Prompt: Your answer must consist solely of the lines from the one containing "Screen dimensions: 655x433" through the last line of the records below, reproduced exactly, with all pictures omitted.

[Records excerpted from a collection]
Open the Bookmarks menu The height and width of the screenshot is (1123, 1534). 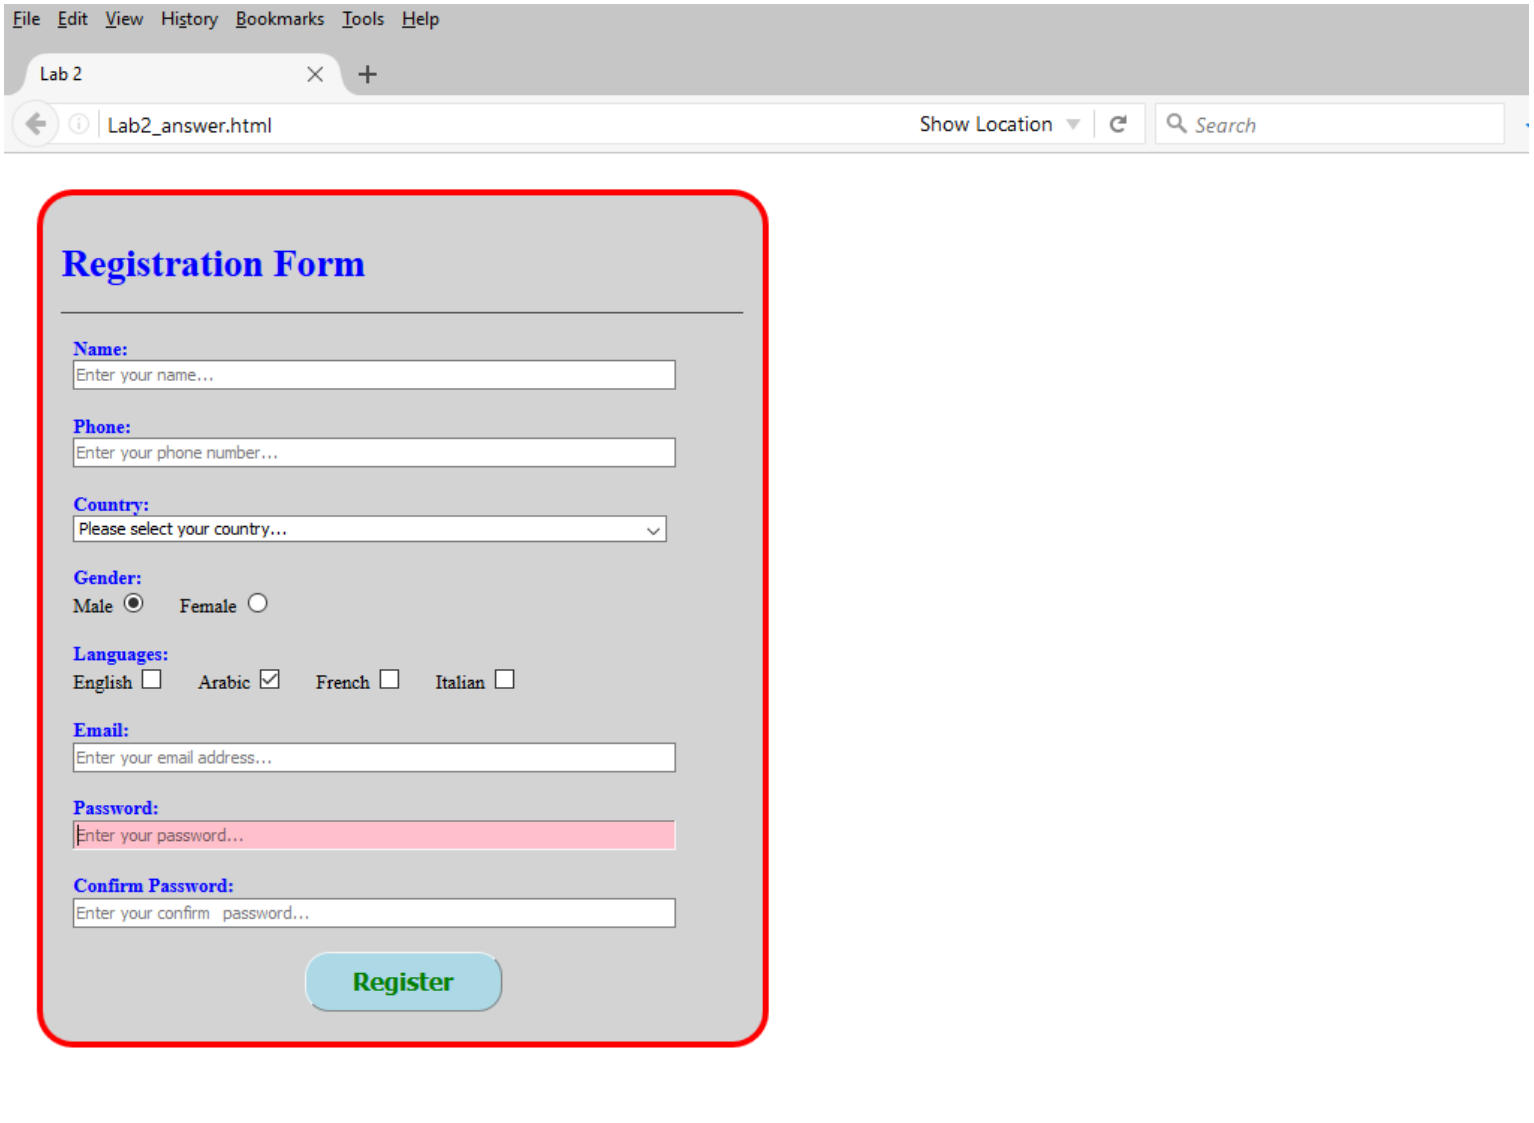(x=279, y=18)
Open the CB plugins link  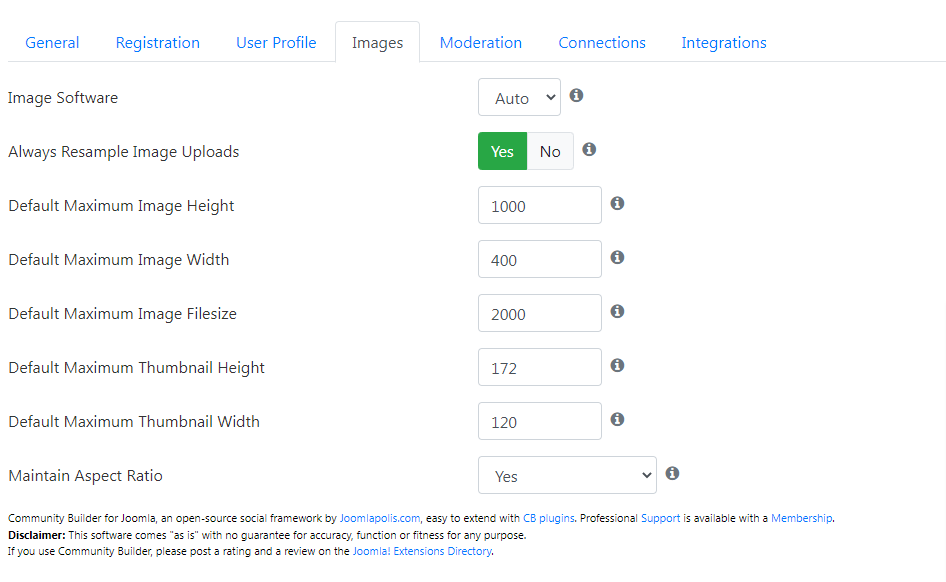tap(548, 519)
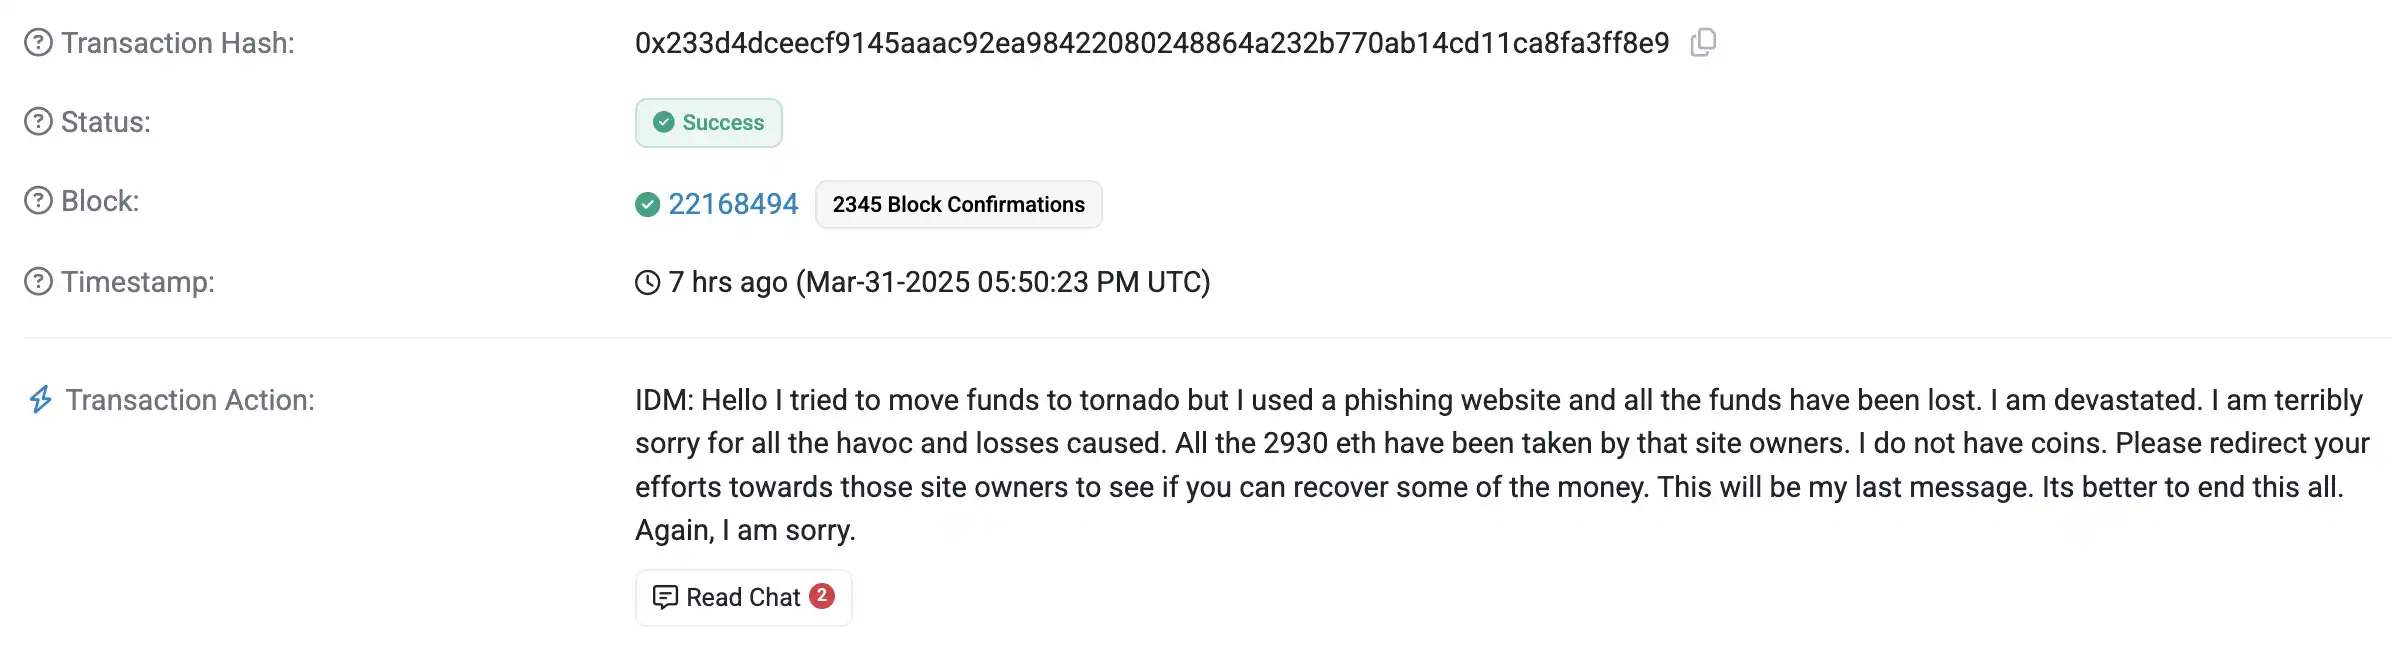Click the green check icon beside block number
The height and width of the screenshot is (654, 2392).
pos(648,205)
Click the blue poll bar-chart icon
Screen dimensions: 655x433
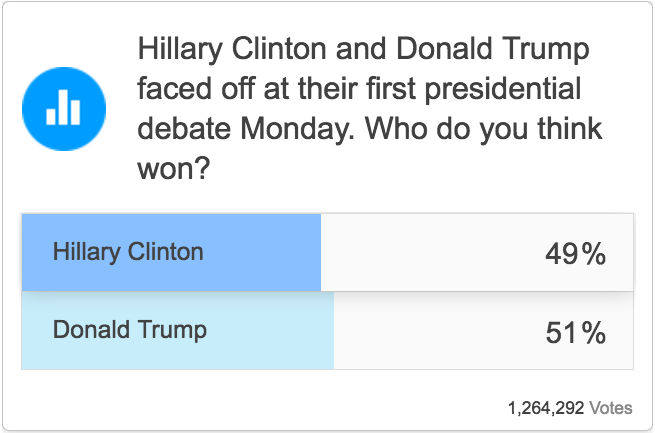pyautogui.click(x=62, y=110)
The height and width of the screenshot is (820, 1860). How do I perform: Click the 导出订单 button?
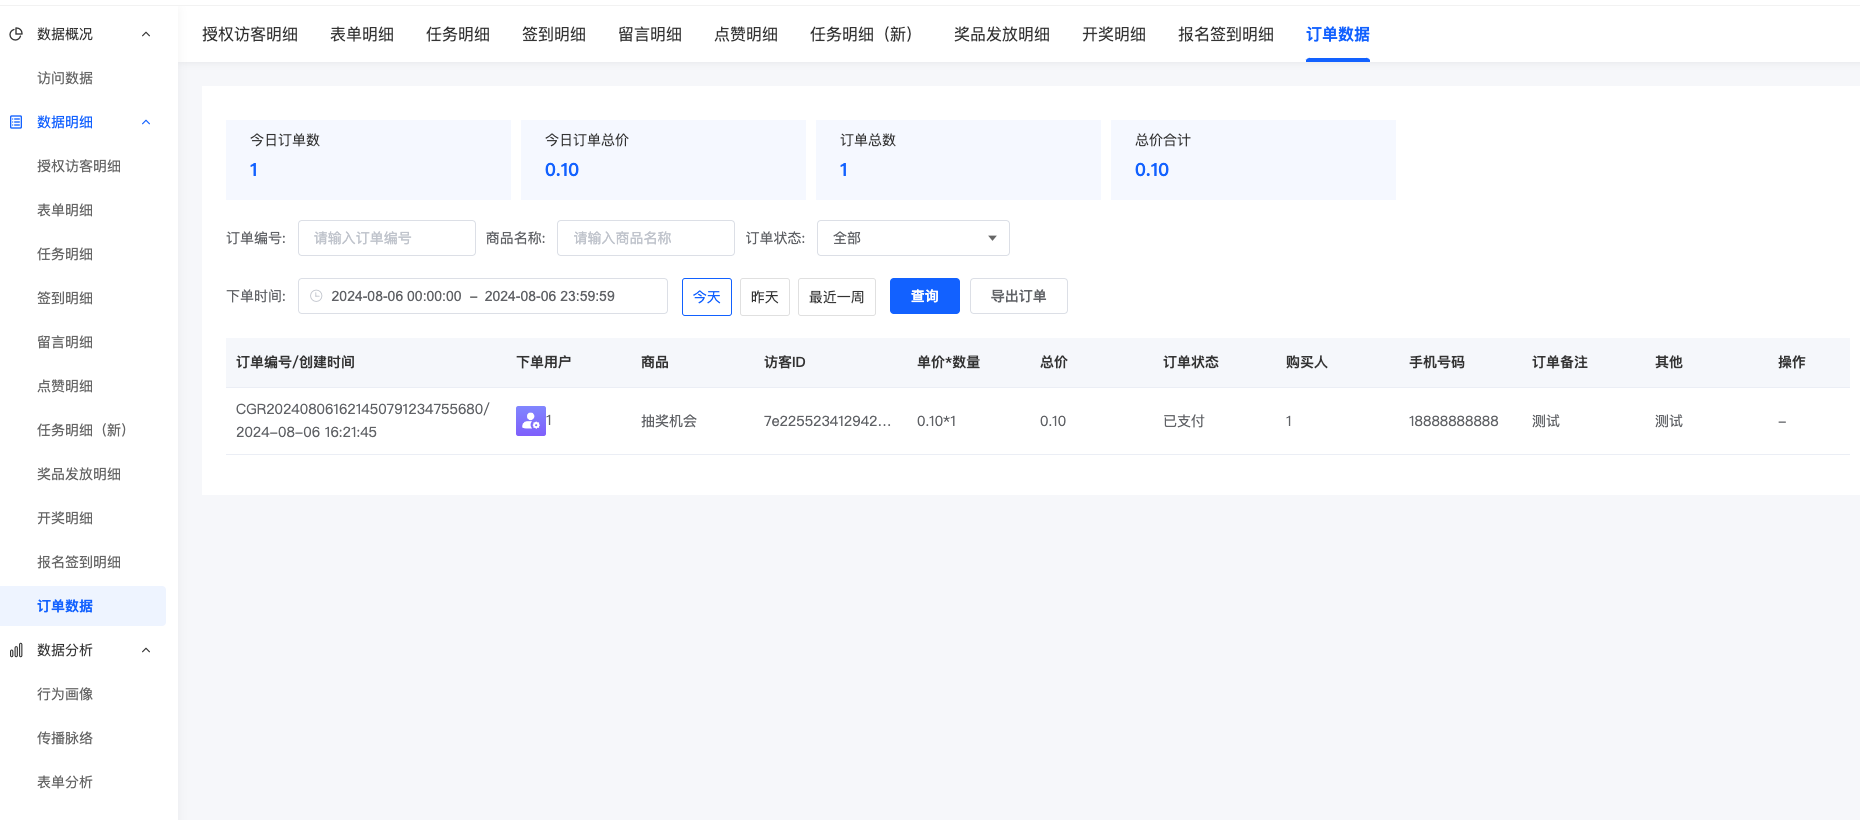click(x=1018, y=296)
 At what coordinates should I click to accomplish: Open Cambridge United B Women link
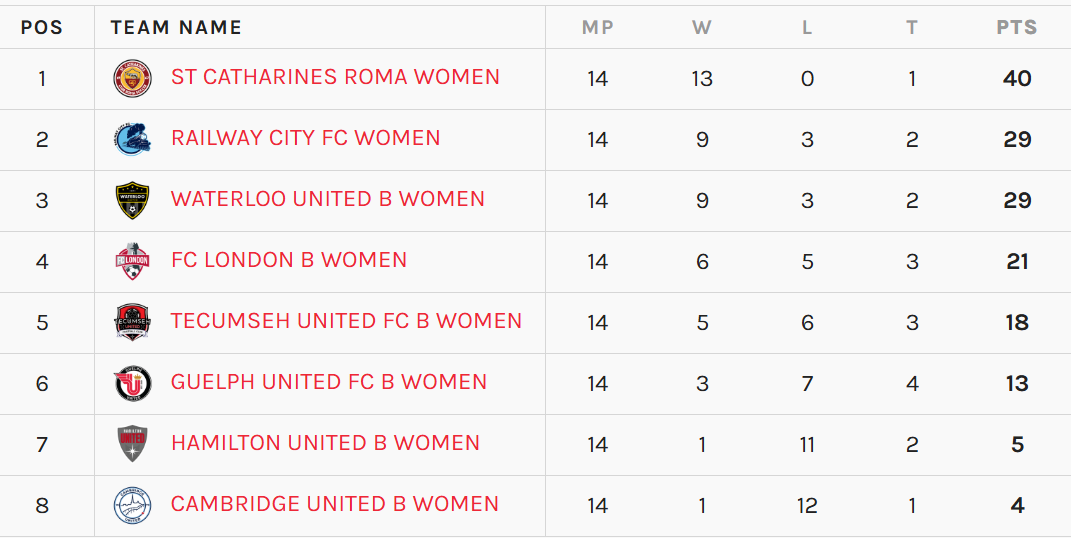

Exercise output:
Screen dimensions: 655x433
pyautogui.click(x=62, y=110)
The height and width of the screenshot is (820, 1860). How do I perform: Click the 导出订单 button?
click(x=1018, y=296)
 At what coordinates should I click to accomplish: Open Cambridge United B Women link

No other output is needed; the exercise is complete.